Relief almost collapsed her knees. “Not funny.”
“I’m serious.” Something very male moved over his face. “If you say yes now, I won’t let you go if you decide I’m not what you want later on down the road. You say yes, you say yes forever. Be sure.”
For a single taut second, she was afraid of the possession in that voice, the implacability in his eyes. Judd was no tame wolf who would do whatever she wanted. He was complicated and dominant and more than a little bad.
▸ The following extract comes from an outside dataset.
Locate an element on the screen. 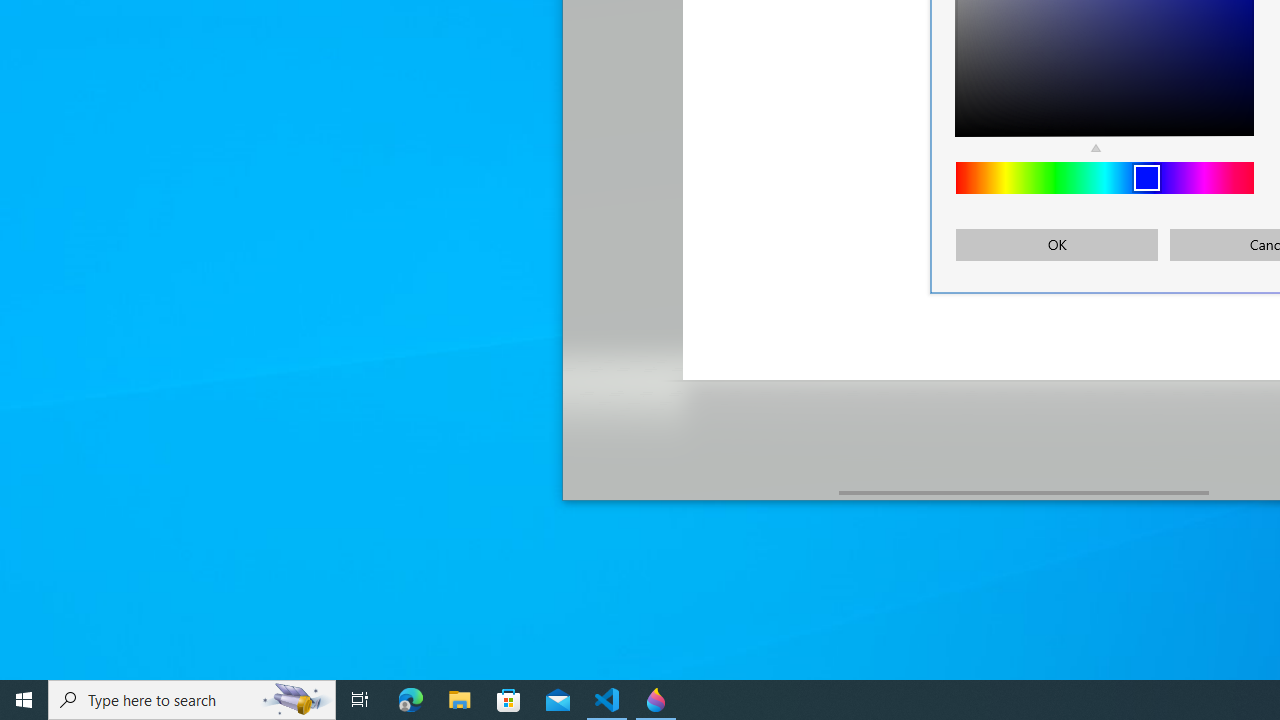 This screenshot has height=720, width=1280. 'Search highlights icon opens search home window' is located at coordinates (294, 698).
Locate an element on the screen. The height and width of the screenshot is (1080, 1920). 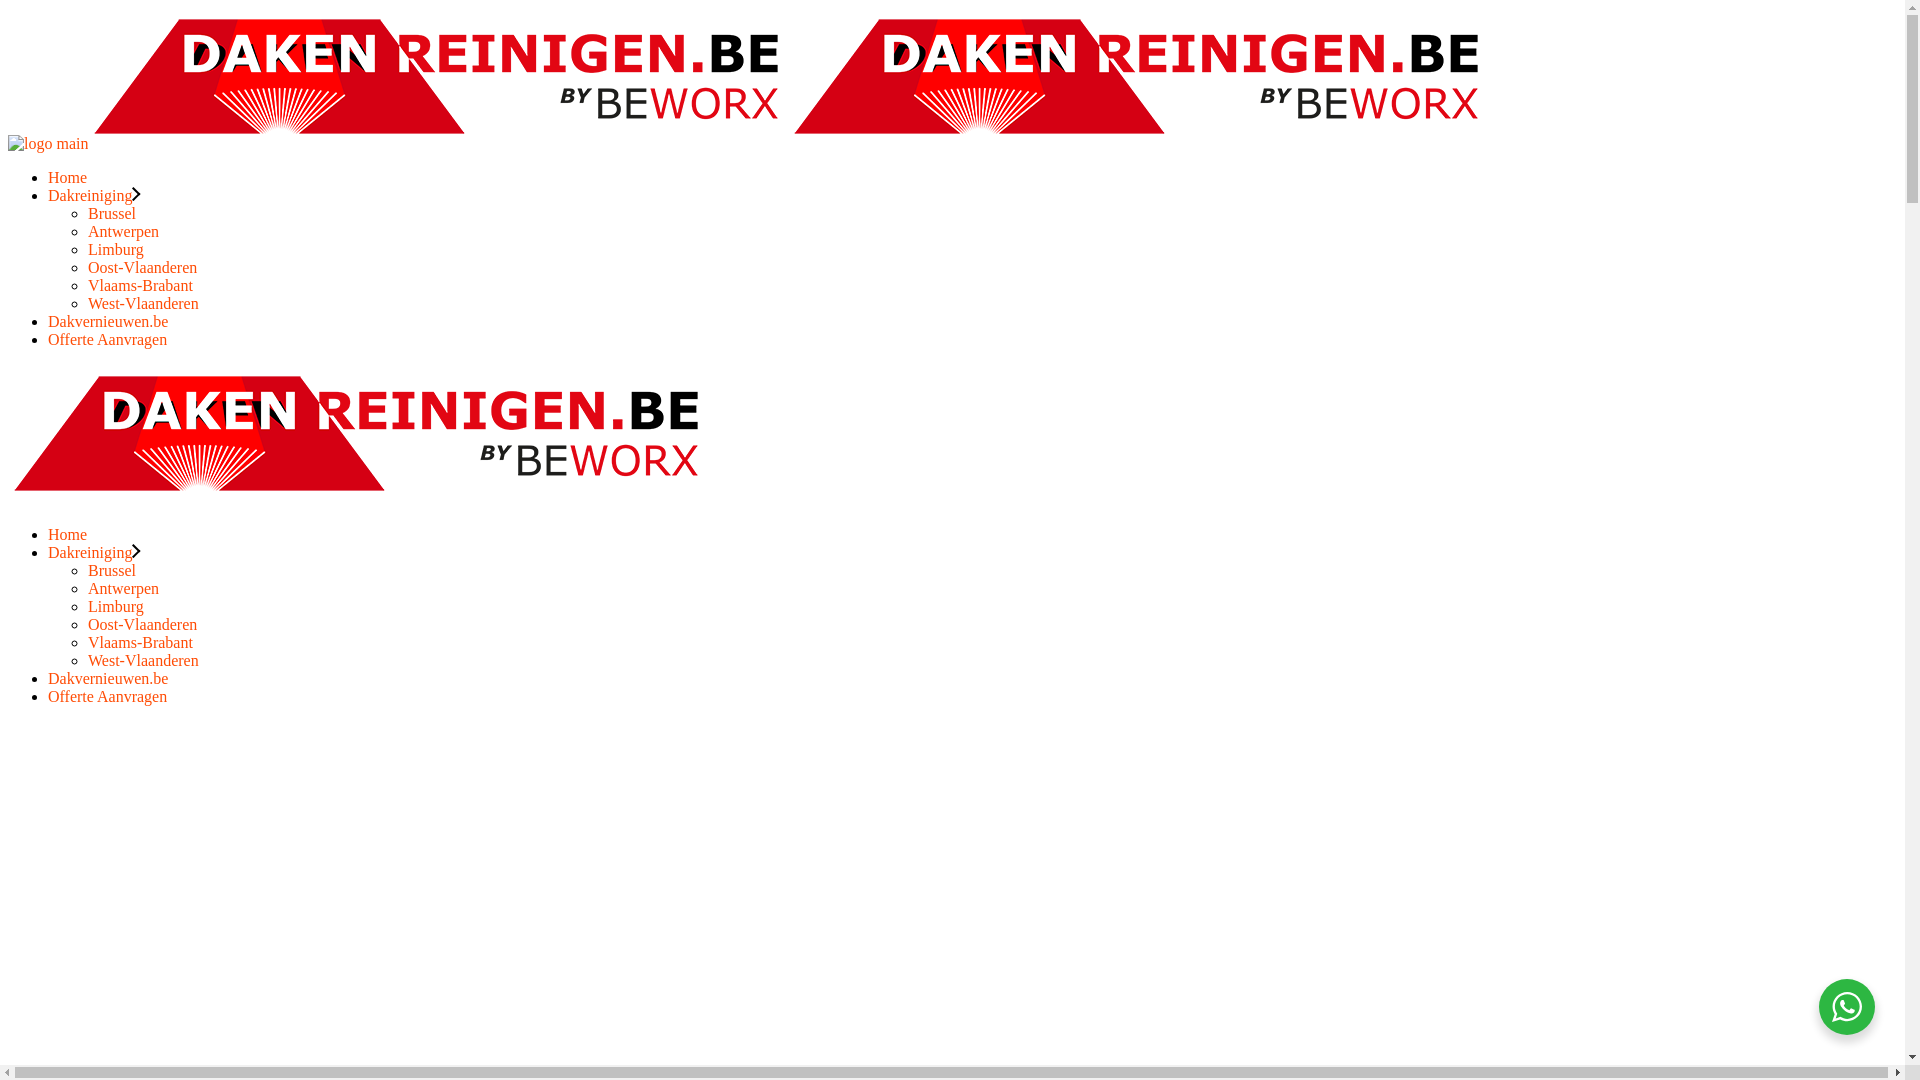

And he was hers, no matter that the mating bond didn’t exist between them. She didn’t need that validation. Not with her dark angel. “If I ever want freedom, I’ll get it.” Men like Judd needed to know their women had claws.
“Is that a threat?” Cool Psy arrogance as he drew close enough that her breasts brushed against him with each in-drawn breath. His eyes faded back to normal.
She wanted to moan, having been deprived of his touch for too long. “How’s your control?”
“Not good enough.” The words were pure ice.
Most people would’ve read that as rejection, but Brenna knew it was a sign of exactly how much he felt for her. Heart in her throat, she pushed up his shirt to bare the ridged lines of an abdomen that made her mouth water. “I want to check your wounds.”
“They’re fine—I can move things inside my own body, shift blood, fix damage.” But he unbuttoned the shirt and let it drop to the floor. The bandages joined it a second later.
Easy, so easy. Because he wanted this, too.
“You’re healed.” With her eyes, she traced every muscular line, every inch of golden male skin. “Beautiful.” It came out on a heated breath.
His chest muscles tightened. “Yes. No scars.”
“Yes.” But that wasn’t why she’d called him beautiful. “Your body makes me want to do sweaty and hot and athletic things in bed. I want to kiss and lick and taste.”
His biceps bulged as he fisted his hands. “Enough.” Bending, he picked up his shirt. “I can’t chance hurting you through an inadvertent activation of my abilities.”
She reached out and tore it out of his hands. “I like looking at you half-naked. And if you can give me orders, you’re still in control.”
Heat flared in Judd’s abdomen, accompanied by knife cuts of pain. She was pushing him on purpose and she knew just what to say to do it.
“Brenna.”
A warning.
Her answer was a kiss pressed to the center of his chest. “Don’t go all male on me. I might have an idea about how to get around your ability.” She trailed her fingers over his bare skin, skin that was suddenly the most sensitive part of his body.